Stéroïdes : les glucocorticoïdes peuvent induire et aggraver la rosacée. Une exacerbation est souvent observée, en particulier après l’arrêt des stéroïdes. Ils sont donc généralement contre-indiqués. Les stéroïdes oraux associés à de faibles doses d’isotrétinoïne ne sont utiles que pour la rosacée fulminante et la rosacée conglobata [1].
Dapsone : la dapsone peut être efficace contre la rosacée granulomateuse et la rosacée fulminante. Toutefois, jusqu’à présent, il existe principalement des rapports de cas individuels, de sorte qu’il ne devrait être utilisé qu’exceptionnellement.
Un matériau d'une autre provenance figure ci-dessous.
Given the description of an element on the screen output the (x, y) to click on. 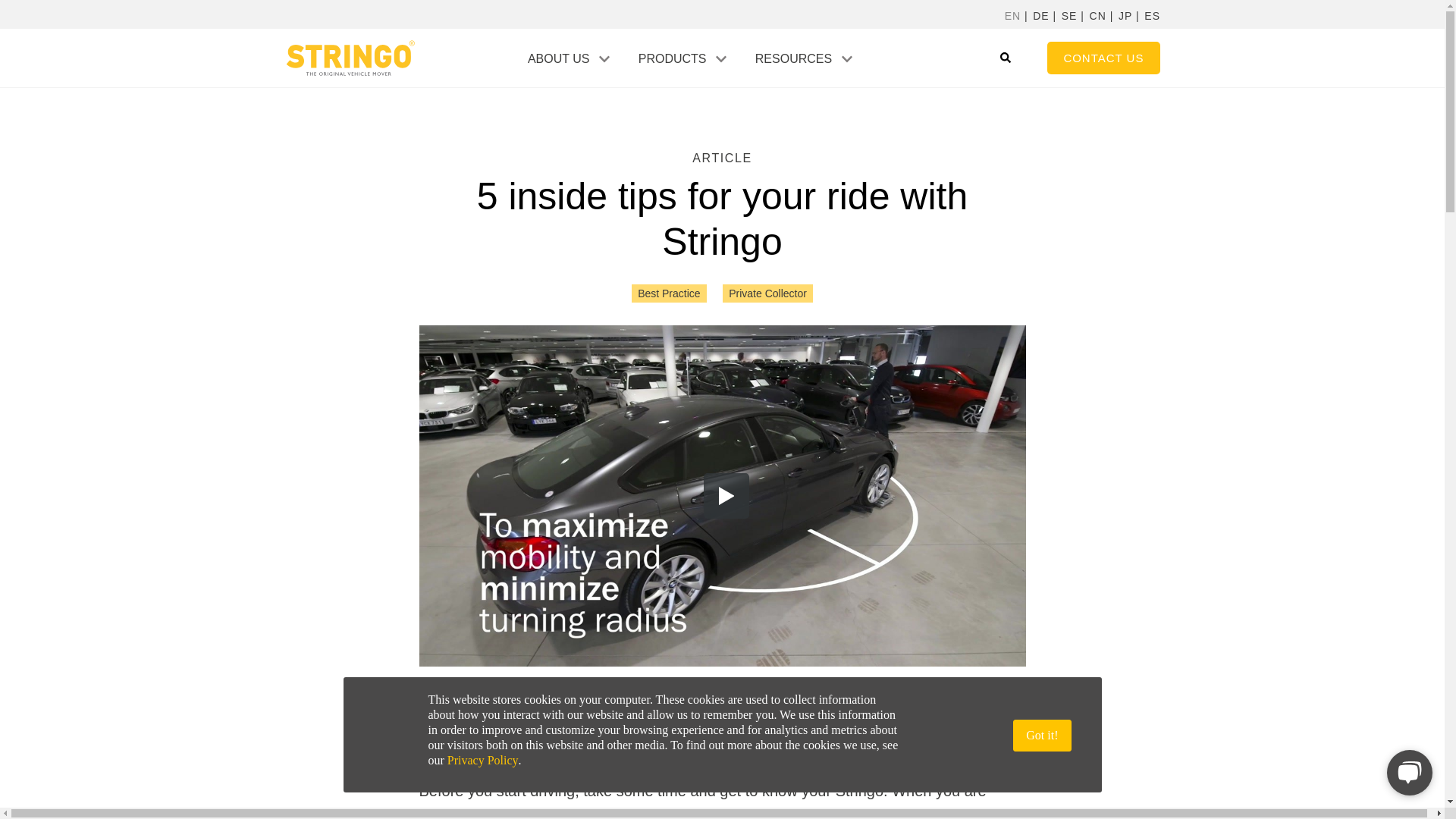
Best Practice (668, 293)
EN (1012, 16)
RESOURCES (793, 58)
Privacy Policy (482, 759)
ES (1152, 16)
Chat Widget (1406, 770)
CN (1097, 16)
PRODUCTS (672, 58)
JP (1125, 16)
Private Collector (767, 293)
SE (1069, 16)
CONTACT US (1103, 57)
DE (1040, 16)
Got it! (1041, 735)
ABOUT US (558, 58)
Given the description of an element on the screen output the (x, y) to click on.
Bêta-bloquants : les bêta-bloquants tels que le carvédilol entraînent une vasoconstriction et réduisent les tachycardies et l’anxiété. Les symptômes de flush peuvent également être réduits sous carvédilol à doses progressives jusqu’à 25 mg/jour. Le carvédilol a également un effet antioxydant et anti-inflammatoire [14]. Cependant, les données ne sont pas suffisantes pour formuler une recommandation claire en faveur des bêtabloquants.
Ivermectine : en cas de résistance au traitement ou chez les patients immunocompromis, l’ivermectine peut être envisagée dans des cas exceptionnels.
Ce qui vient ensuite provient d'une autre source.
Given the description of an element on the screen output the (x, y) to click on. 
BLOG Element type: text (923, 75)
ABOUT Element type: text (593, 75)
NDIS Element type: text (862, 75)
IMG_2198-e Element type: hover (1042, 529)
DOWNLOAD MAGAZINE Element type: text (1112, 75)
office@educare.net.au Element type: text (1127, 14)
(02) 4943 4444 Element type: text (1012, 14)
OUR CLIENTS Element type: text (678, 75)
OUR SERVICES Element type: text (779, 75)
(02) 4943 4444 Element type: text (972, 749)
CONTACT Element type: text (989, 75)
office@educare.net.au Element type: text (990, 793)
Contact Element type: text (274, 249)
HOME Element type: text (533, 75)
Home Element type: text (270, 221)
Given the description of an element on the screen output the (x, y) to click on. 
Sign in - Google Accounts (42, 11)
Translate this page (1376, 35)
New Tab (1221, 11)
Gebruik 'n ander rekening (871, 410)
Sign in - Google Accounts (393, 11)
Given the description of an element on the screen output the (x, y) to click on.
Thérapie physique et chirurgicale
Divers types de laser (laser à colorant pulsé, laser à vapeur de cuivre, laser au krypton, laser néodyme YAG pulsé, laser à l’argon) ainsi que la source de lumière pulsée intense sont utilisés pour traiter la rosacée. Ils sont très efficaces sur les télangiectasies, mais moins sur les érythèmes en nappe. Les lasers CO2 et les lasers Erbium-YAG conviennent aux phymes.
Pour les rhinophyma, les méthodes chirurgicales (dermabrasion, dermashaving) sont les plus efficaces.